My reasoning was that since it's increasing pressure the volume would decrease by less than ten percent since it's shifting.. but why is the answer C =/

 

[DrknoSDN]

reaction 1: 2NO(g) + O2(g) -->(forward and reverse) 2NO(g)/

I believe you want the second 2NO to be 2(NO2).
2 NO + O2 <--> 2 NO2

If you start adding NO on the left it will cause the reaction to shift right due to Le Chatelier's principle.
When this happens, every O2 molecule on the left that reacts forms 2 NO2 molecules on the right.
If you keep adding NO to the left until you get 0.1 more atms, you will have 10% more volume from the NO(g), but the conversion of O2 to 2x NO2 would cause an even greater increase in volume because 2 molecules of NO2 take up more space than 1 molecule of O2.

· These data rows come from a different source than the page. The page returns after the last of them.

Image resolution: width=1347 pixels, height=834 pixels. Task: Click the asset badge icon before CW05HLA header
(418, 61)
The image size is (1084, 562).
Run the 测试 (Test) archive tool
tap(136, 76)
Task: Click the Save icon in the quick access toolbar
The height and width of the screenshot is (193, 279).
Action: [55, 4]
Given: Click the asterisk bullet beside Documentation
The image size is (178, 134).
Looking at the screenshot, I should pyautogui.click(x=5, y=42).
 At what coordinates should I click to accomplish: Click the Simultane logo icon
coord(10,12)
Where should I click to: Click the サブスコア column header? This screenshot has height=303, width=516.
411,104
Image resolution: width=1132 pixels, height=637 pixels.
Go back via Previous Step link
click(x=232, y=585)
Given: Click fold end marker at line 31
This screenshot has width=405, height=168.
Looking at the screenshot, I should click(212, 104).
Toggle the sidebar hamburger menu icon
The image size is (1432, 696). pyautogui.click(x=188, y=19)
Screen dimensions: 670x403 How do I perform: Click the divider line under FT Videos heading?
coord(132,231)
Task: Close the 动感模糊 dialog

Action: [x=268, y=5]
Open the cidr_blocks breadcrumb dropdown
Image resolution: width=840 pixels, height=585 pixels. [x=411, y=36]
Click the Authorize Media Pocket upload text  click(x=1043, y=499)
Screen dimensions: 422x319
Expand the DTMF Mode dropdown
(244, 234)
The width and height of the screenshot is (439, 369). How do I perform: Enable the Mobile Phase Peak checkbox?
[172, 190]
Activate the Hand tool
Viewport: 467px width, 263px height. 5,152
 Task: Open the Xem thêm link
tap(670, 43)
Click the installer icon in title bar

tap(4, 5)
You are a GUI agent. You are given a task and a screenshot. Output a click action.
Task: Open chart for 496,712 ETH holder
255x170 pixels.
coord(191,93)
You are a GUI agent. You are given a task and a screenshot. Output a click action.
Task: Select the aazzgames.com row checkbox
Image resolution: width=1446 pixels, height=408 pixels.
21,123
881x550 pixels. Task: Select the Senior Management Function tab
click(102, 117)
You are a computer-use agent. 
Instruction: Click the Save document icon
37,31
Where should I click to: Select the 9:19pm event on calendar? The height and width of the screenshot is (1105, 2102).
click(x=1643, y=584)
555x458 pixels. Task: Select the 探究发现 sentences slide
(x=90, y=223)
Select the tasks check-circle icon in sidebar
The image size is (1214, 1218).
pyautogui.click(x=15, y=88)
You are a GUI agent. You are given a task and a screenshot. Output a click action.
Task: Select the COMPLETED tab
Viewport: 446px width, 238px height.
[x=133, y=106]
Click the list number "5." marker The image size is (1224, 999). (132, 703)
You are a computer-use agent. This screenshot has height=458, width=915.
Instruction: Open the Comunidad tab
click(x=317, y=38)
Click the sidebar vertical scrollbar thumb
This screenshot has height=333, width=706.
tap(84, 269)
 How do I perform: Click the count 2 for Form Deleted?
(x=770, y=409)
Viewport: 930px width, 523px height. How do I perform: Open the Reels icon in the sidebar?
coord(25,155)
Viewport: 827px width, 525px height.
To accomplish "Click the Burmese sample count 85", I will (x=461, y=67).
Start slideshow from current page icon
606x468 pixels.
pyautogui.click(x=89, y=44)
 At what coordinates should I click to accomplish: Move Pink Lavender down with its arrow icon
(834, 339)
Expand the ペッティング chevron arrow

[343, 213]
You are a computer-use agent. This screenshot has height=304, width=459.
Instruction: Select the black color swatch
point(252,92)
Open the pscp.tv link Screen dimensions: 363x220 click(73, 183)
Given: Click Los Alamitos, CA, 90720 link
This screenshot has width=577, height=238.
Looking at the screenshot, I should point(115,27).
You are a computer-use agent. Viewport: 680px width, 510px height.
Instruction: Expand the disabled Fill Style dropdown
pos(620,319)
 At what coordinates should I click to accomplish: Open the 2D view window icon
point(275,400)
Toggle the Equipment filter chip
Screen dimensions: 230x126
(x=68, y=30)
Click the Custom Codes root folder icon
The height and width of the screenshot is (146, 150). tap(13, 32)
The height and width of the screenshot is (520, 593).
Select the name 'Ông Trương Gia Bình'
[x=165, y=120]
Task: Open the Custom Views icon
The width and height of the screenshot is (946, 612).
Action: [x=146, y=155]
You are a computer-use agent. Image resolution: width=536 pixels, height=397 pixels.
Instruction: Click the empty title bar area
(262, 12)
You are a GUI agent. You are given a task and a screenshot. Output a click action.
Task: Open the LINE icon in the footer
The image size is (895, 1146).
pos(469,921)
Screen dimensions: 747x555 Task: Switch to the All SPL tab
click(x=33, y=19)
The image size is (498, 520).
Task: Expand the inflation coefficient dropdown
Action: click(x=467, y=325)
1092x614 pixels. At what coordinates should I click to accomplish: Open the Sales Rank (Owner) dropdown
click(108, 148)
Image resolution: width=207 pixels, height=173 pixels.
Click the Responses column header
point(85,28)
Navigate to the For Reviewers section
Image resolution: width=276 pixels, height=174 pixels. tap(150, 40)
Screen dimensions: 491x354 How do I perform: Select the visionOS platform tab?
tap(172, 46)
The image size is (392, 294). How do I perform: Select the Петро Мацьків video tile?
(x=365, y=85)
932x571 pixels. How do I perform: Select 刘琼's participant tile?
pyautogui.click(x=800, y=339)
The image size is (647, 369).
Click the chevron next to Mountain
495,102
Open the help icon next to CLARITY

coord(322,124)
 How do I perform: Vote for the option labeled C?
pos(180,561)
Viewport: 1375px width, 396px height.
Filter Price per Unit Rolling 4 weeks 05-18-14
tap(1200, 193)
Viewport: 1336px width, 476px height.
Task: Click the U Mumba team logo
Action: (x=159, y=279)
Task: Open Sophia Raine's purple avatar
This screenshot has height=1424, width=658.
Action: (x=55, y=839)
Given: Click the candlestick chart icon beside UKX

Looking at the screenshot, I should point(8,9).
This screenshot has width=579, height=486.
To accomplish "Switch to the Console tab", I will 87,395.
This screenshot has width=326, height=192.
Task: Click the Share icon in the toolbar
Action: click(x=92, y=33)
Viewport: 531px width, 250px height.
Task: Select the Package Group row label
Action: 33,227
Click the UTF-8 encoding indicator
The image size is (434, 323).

My reasoning was that since it's increasing pressure the volume would decrease by less than ten percent since it's shifting.. but why is the answer C =/

The pressure is not increasing. Possibly poor word choice but they are implying adding a volume equal to 0.1 atm causing volume to increase and pressure returns to equilibrium with the 1atm surroundings.

 

[orangetea]

I believe you want the second 2NO to be 2(NO2).
2 NO + O2 <--> 2 NO2

If you start adding NO on the left it will cause the reaction to shift right due to Le Chatelier's principle.
When this happens, every O2 molecule on the left that reacts forms 2 NO2 molecules on the right.
If you keep adding NO to the left until you get 0.1 more atms, you will have 10% more volume from the NO(g), but the conversion of O2 to 2x NO2 would cause an even greater increase in volume because 2 molecules of NO2 take up more space than 1 molecule of O2.


The pressure is not increasing. Possibly poor word choice but they are implying adding a volume equal to 0.1 atm causing volume to increase and pressure returns to equilibrium with the 1atm surroundings.

Thank you for your answer but if were adding more gas pressure is increasing which is why the piston has to increase the volume but that that's where I am confused because I thought pv=nrt .. or maybe I am not understanding that equation correctly.. i forgot all my chem

 

[DrknoSDN]

You are right that this follows ideal gas behavior but in this example the piston would either not move (constant volume and increased pressure), or it would equilibrate with the external pressure (increase volume) and return to 1 atm. I believe the latter is what is occurring based on the answer choices.

Again they are not increasing the pressure by 0.1 atm. They are adding enough gas molecules where if volume was held constant, pressure would increase by 0.1 atm, but here volume is not constant.

 

[MedHopeful20134]

If reaction 1 is carried out in a closed piston system with an external pressure of 1 atm, what occurs when o.1 atm of NO gas is added to the system?

reaction 1: 2NO(g) + O2(g) -->(forward and reverse) 2NO(g)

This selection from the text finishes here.